If no agreement is reached, Greece will default on its loan and a Grexit will be incredibly likely. But conceding to the demands for spending cuts and welfare reforms that will form part of any deal with its creditors is likely to cause a political rift at home for Syriza leader and Greek prime minister, Alexis Tsipras. It would seem then that the government’s dilemma is a break with Europe or a break-up of the party.
Break in the ranks
The gap between the Greek government and its creditors has drawn much closer since negotiations began in January. Indeed, if Greece’s latest proposal is accepted, the resulting agreement will be a long way off the promises on which Syriza was elected five months ago. It guarantees the running of primary budget surpluses – albeit significantly smaller than before – and continues the policy of fiscal austerity.
This agreement will be unacceptable to Syriza’s hardcore, who consider themselves to be the party’s conscience. For them any agreement, which recognises the legality of debt and perpetuates austerity, is a clear betrayal of the party’s principles.

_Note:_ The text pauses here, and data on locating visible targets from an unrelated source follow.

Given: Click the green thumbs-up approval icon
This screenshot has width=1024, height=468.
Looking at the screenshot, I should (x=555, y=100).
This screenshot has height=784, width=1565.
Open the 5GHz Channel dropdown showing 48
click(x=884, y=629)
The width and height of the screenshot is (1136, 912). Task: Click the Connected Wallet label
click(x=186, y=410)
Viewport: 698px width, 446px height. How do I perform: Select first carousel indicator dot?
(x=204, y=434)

Moreover, for them it would be a strategic mistake to miss the present opportunity, while they have a considerable amount of popular support and anti-European sentiment is unusually high, in order to break with Europe and leave the euro.
Consequences of a Syriza split
An agreement that is acceptable to its creditors will has a strong chance of leading to the breakup of the Syriza Party. The government will lose its parliamentary majority as a result and will have two options. Either call elections or take on a new partner (most likely the To Potami party). Collaboration with a new partner is unlikely to be smooth and both sides will act with one eye on a future election.

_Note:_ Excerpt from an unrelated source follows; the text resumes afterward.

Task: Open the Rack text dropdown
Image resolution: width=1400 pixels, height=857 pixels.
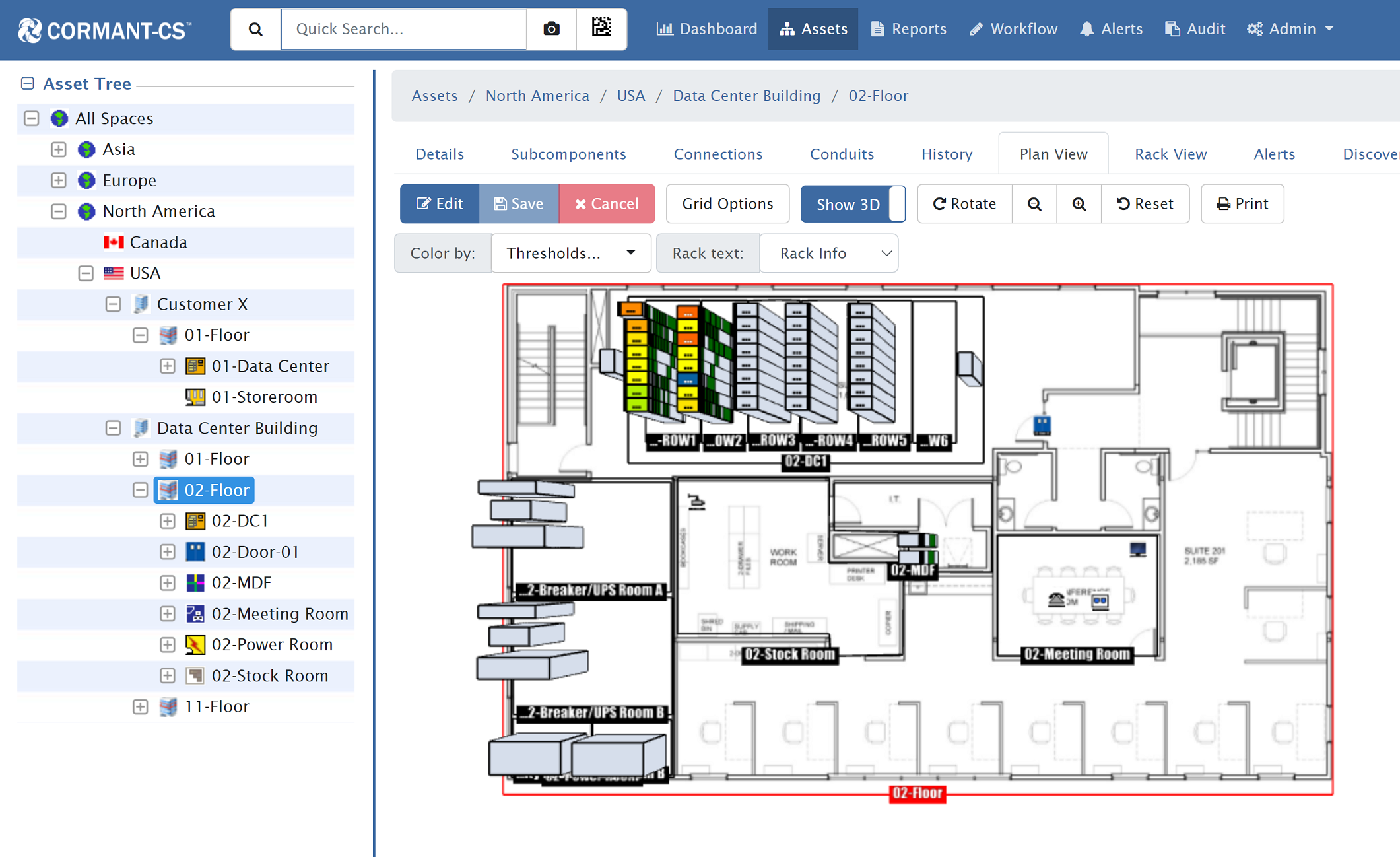Action: [829, 254]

Elections are therefore inevitable and Syriza will have every interest to hold them before the collection of income and property taxes, which will begin in earnest over the summer.
In the run-up to these elections, the opposition will no doubt argue that the agreement signed by Syriza is no better than the previous one and that the long negotiation in order to reach it only managed to seriously weaken the economy, which had begun to recover in 2014. Nevertheless, it is very doubtful whether it will be able to stop Syriza from being the party with the highest number of votes. So Syriza could again be in government, albeit without its revolutionary wing. The road will then be open for its transformation into a European-style social democratic party, which will be judged mainly on its success in improving the economy’s competitiveness and growth rate.

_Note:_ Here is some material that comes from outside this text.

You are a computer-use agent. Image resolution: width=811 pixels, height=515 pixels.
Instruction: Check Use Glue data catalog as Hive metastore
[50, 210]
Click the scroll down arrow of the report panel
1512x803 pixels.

If no agreement is reached
Let us now briefly consider the possibility that no agreement is reached. This will happen if the government’s dilemma is resolved in favour of preserving party unity. It will mean that the neo-bolshevik wing has gained the upper hand, with the support of the vast state-dependent section of society that oppose the structural reforms.
If no agreement is reached, Greece will default on its IMF loan and make Grexit incredibly likely as a result of the country’s liquidity problem. There should be no doubt that the consequences of this will be catastrophic.
Although there is general agreement that this will be the case in the short-run, there are some commentators who believe that in the longer run regaining control over its monetary policy and exchange rate will enable Greece to escape austerity and restart economic growth. They are wrong.
Without structural reforms that improve the country’s competitiveness and overall productivity, there can be no economic growth. The government that decides on Grexit will do so precisely to avoid making such reforms. It will immediately expand the state and embark on the path of constructing a neo-communist regime that fails to take into account the private sector of the economy. It will run budget deficits that buttress its sources of support, stoke inflation in the absence of productivity growth, and impoverish Greece by continuously devaluing the new currency’s exchange rate.
It is evident that Greece is at a critical juncture and the momentous decision about the road to be taken is largely in the hands of Syriza’s leader who maintains substantial support domestically. His inclination would be to ask for more time, even though this will further depress the economy. Beyond that, Alexis Tsipras’ mind is not easy to read.